King chose to take the high road in this speech. He could have ridiculed America for its treatment of black men and women, but instead he reminded us all to relinquish the cup of hostility by saying, “Let us not seek to satisfy our thirst for freedom by drinking from the cup of bitterness and hatred.” This phrase reminds us of Jeremiah 2:13:
For my people have committed two evils: they have forsaken me, the fountain of living water, and dug out cisterns for themselves, cracked cisterns that can hold no water.
He reminds us of our history, our past release from captivity, referring to slavery, but he is encouraging us not to choose hatred and return to bondage. King’s words, “It came as a joyous daybreak to end the long night of their captivity.” refer to the promise of Psalms 30:5:
“For his anger is but for a moment; his favor is for a lifetime. Weeping may linger for the night, but joy comes with the morning.”
While it seems that the Lord has been angry with us, by allowing our continued oppression, King says to America, he reminds us that we are not finished. That although the chains of captivity may have been lifted by Lincoln, they are not yet removed. “No, no, we are not satisfied, and we will not be satisfied until justice rolls down like waters, and righteousness like a mighty stream,” refers to Amos 5:24, “But let judgment run down as waters, and righteousness as a mighty stream.”
King’s then offers up a vision that all the listeners and viewers by television can grasp, “I have a dream that one day every valley shall be exalted, and every hill and mountain shall be made low, the rough places will be made plain, and the crooked places will be made straight; and the glory of the Lord shall be revealed and all flesh shall see it together,” is almost a direct quote of Isaiah 40:4-5:
Every valley shall be exalted, and very mountain and hill shall be made low: and the crooked shall be made straight, and the rough places plain: and the glory of the Lord shall be revealed, and all flesh shall see it together: for the mouth of the Lord hath spoken it.”
King closed his speech by applying the inspiring words of Galations 3:28, “And when this happens, . . . we will be able to speed up that day when all of God’s children, black men and white men, Jews and Gentiles, Protestants and Catholics, will be able to join hands and sing in the words of the old Negro spiritual, ‘free at last, free at last’, thank God Almighty, I’m free at last.”
There is neither Jew nor Greek, there is neither bond nor free, there is neither male nor female: for ye are all one in Christ Jesus.

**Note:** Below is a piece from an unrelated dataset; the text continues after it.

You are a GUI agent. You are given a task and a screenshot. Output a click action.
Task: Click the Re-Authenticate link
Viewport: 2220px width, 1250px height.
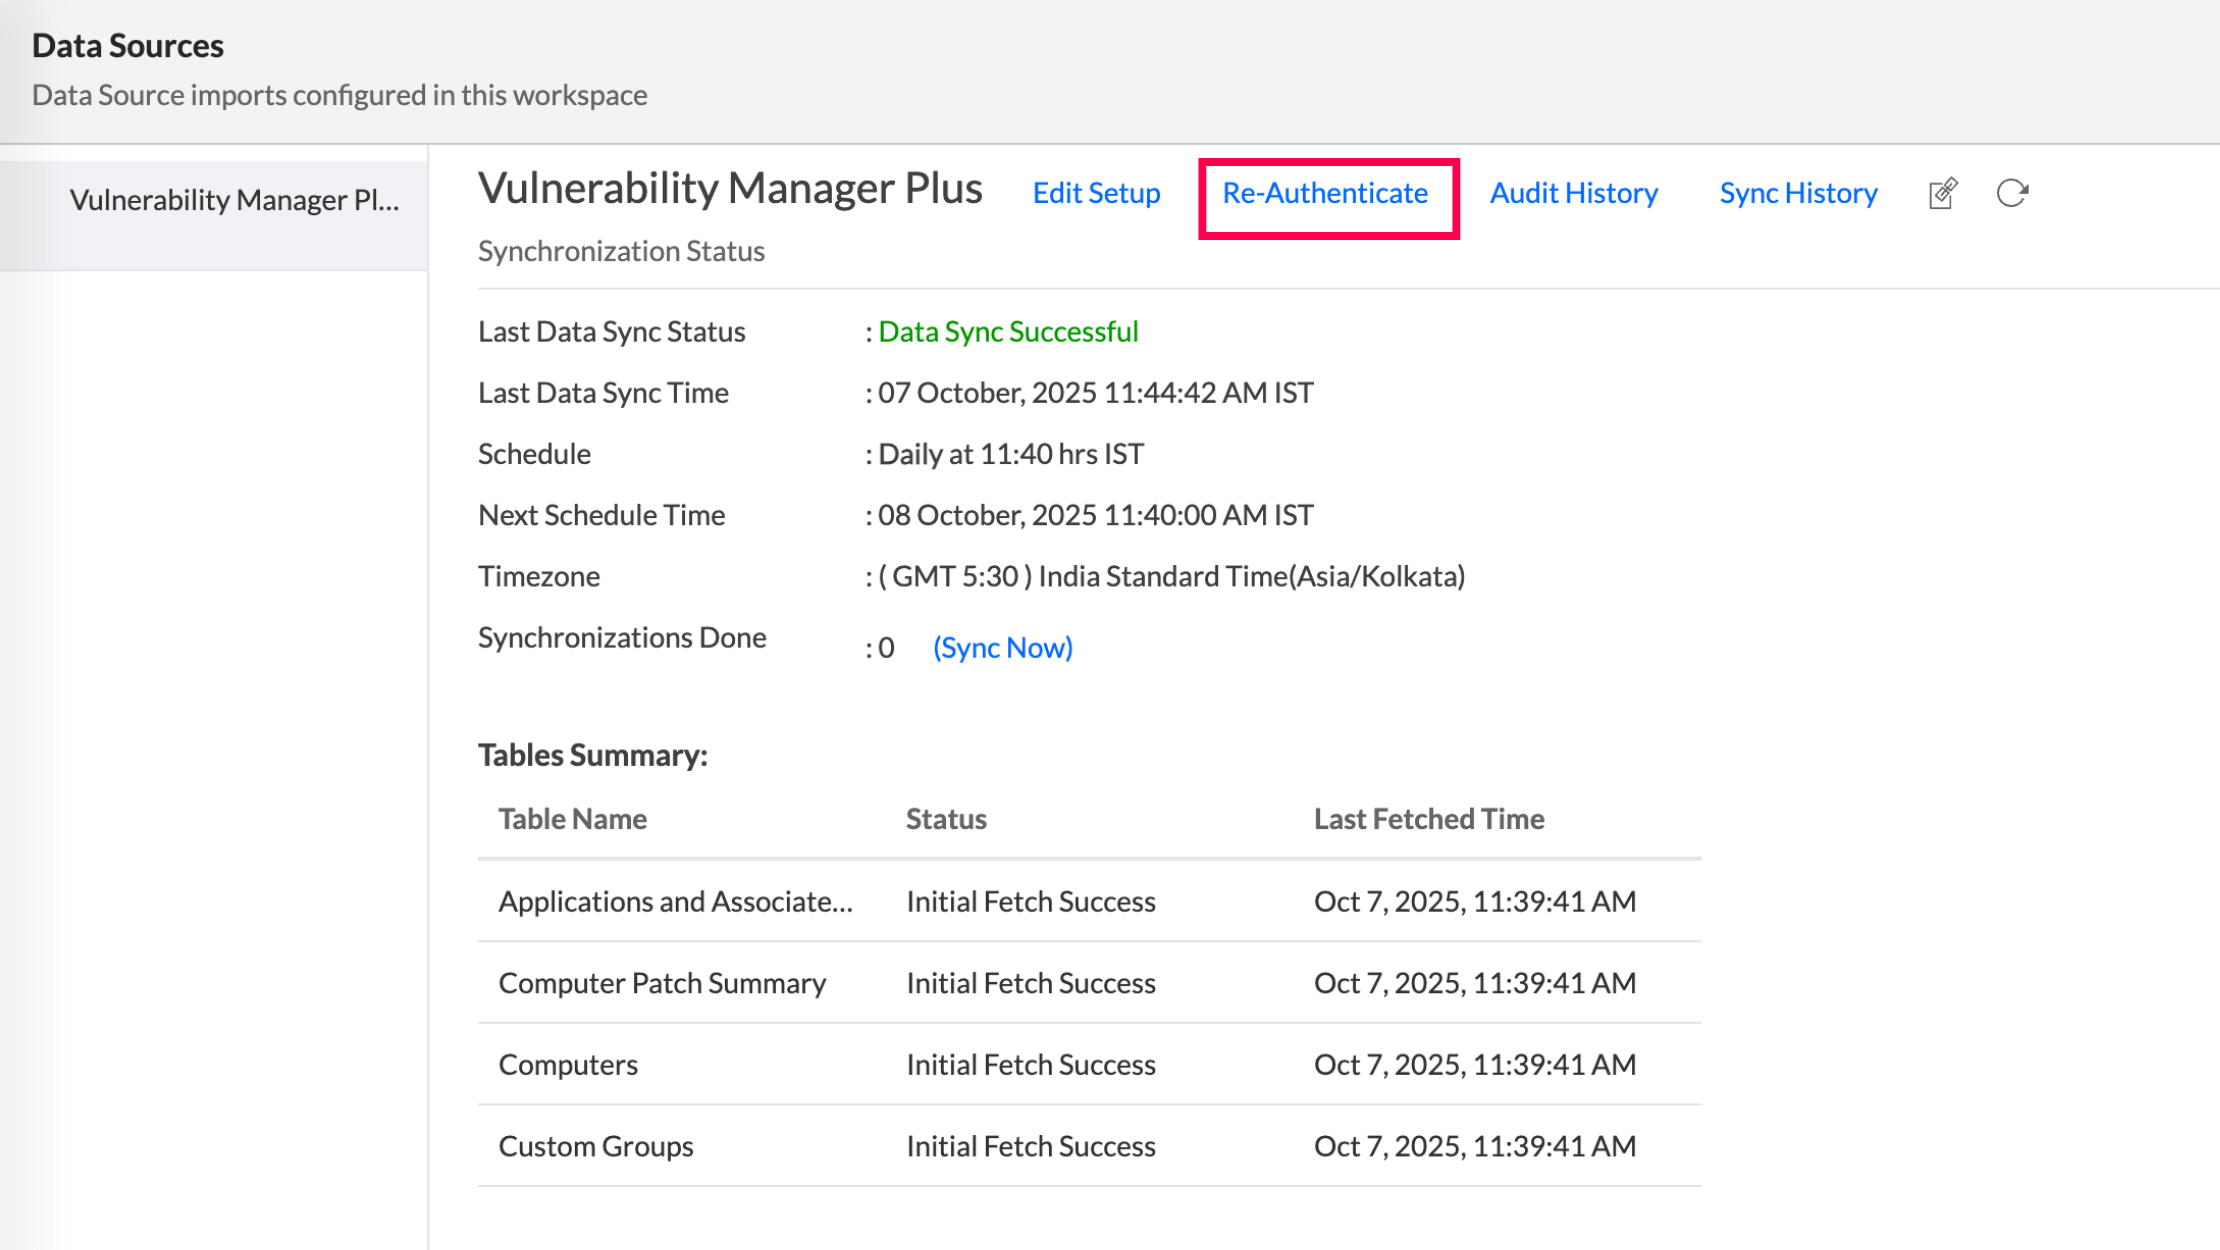[x=1325, y=193]
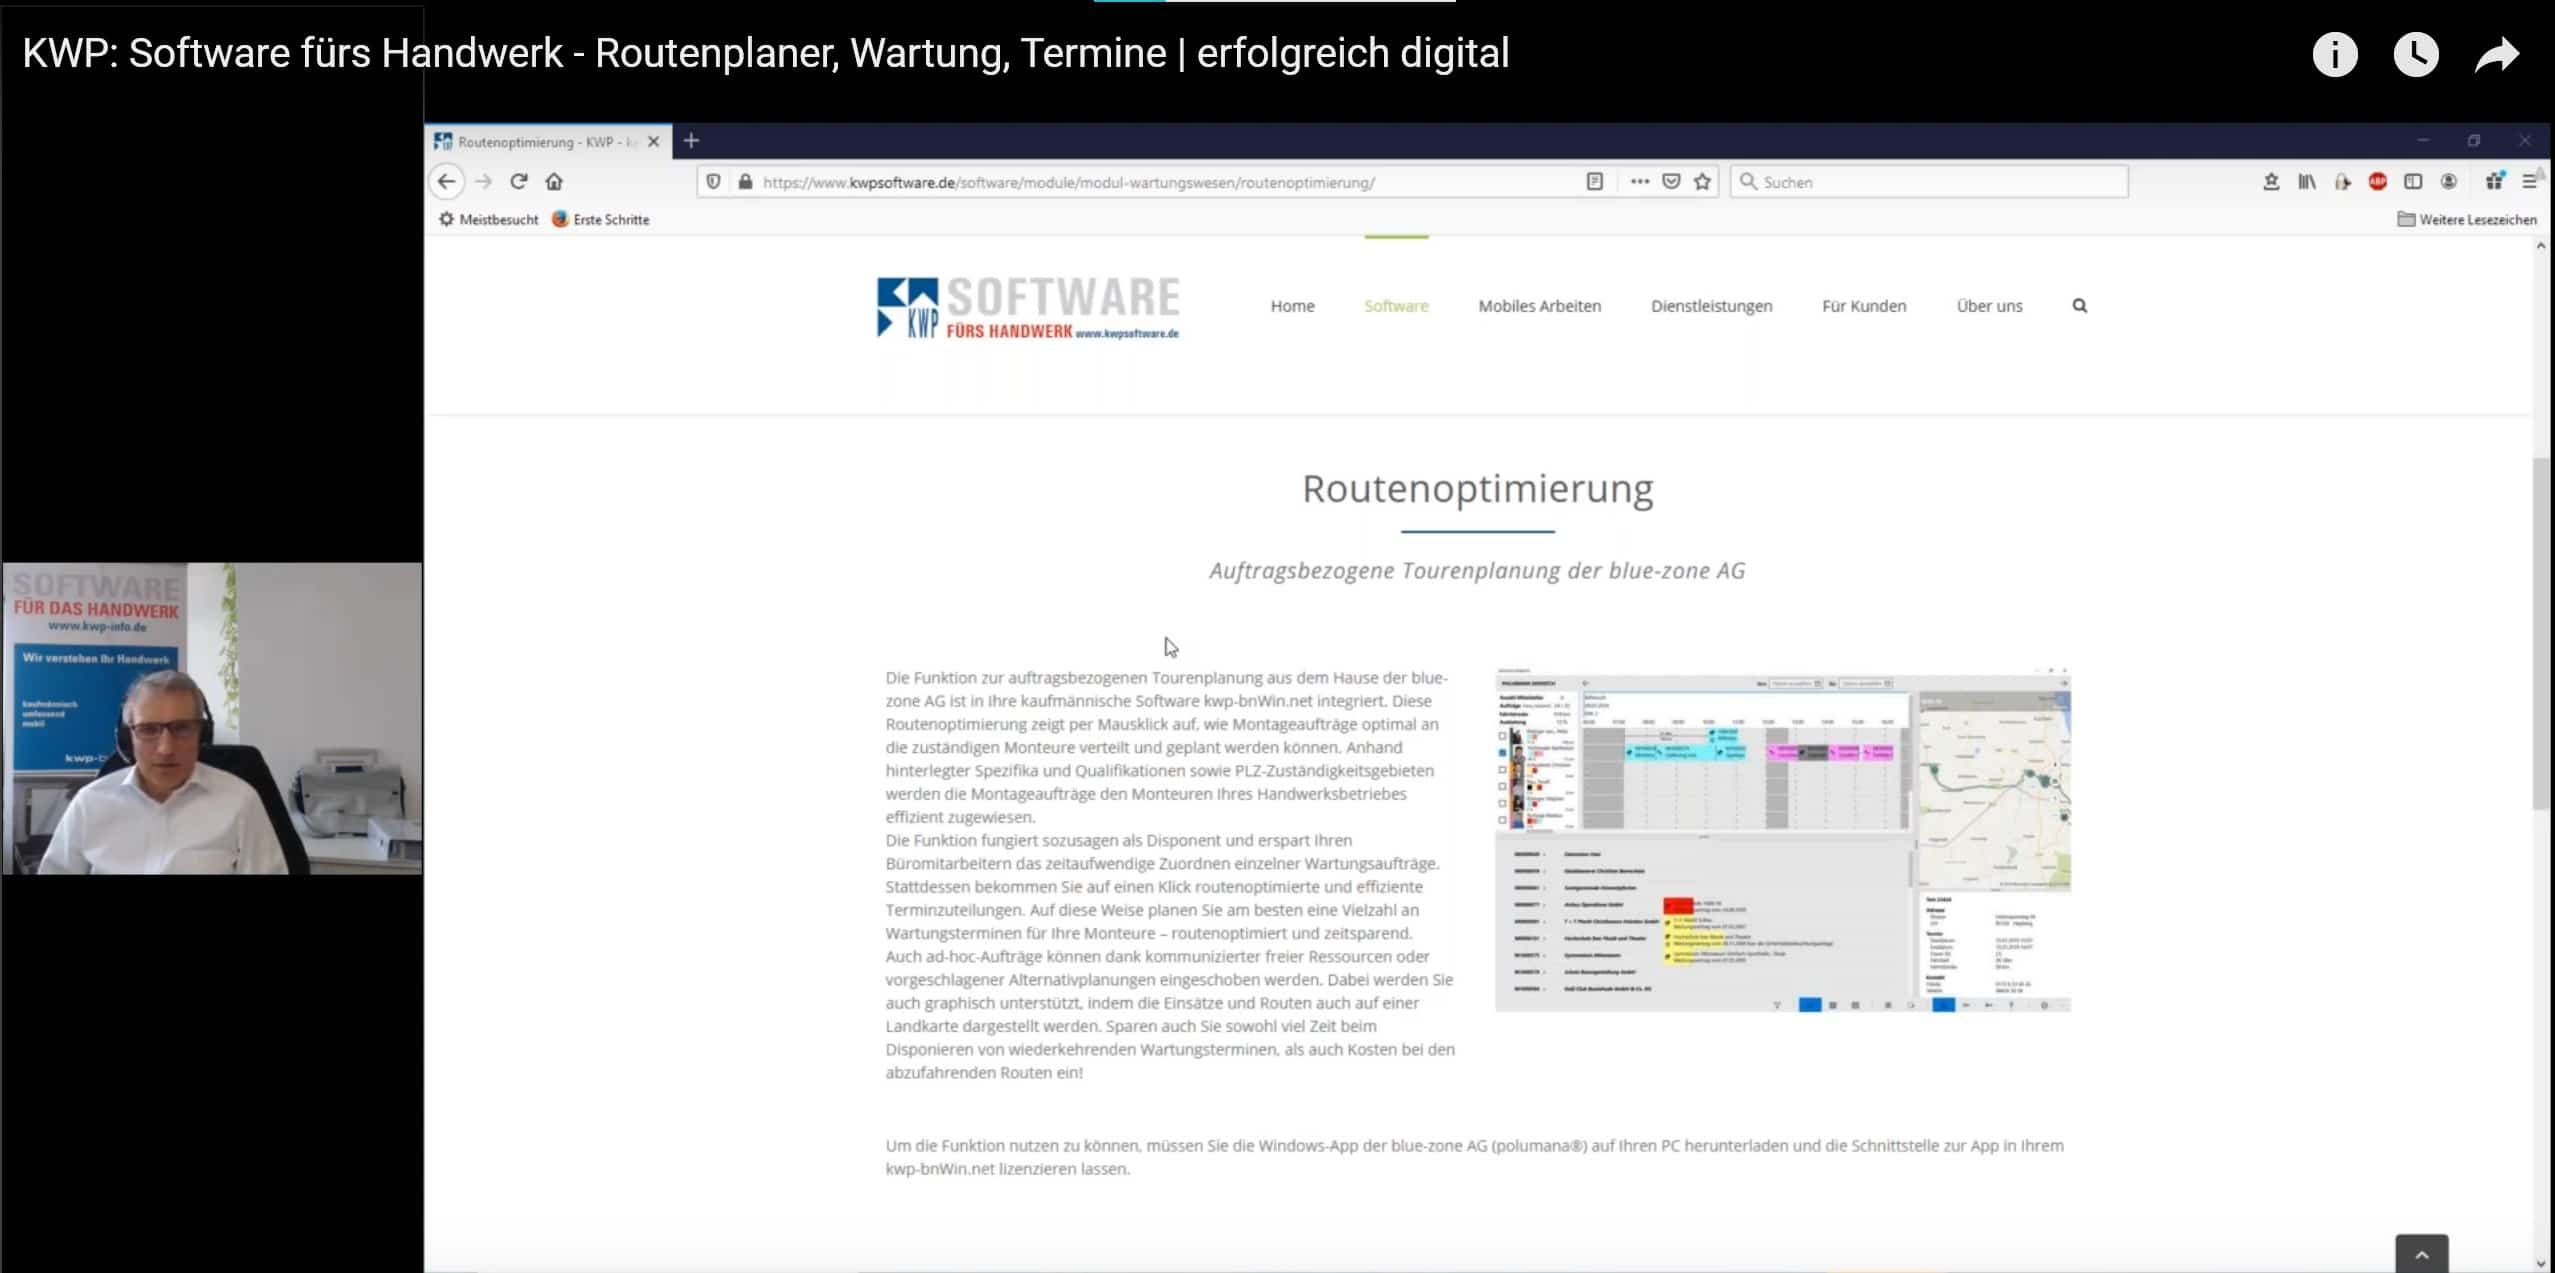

Martin Luther King, Jr. helped right a nation. Given the chance to cast stones, he chose instead to cast a vision. A vision that one day men and women in America would actually one day be equal and free to pursue life, liberty, and happiness. This vision is not new. Our Biblical history tells us that Jesus cast the same vision before us thousands of years ago. Throughout the bible, God gave his people a choice between life and death. By standing on the promises of the Declaration of Independence, the actions of Abraham Lincoln, and the tenets of the bible, King’s speech, I Have a Dream speech simply reminded us to choose life, to appreciate life, and to respect our brothers and sisters no matter their race or creed.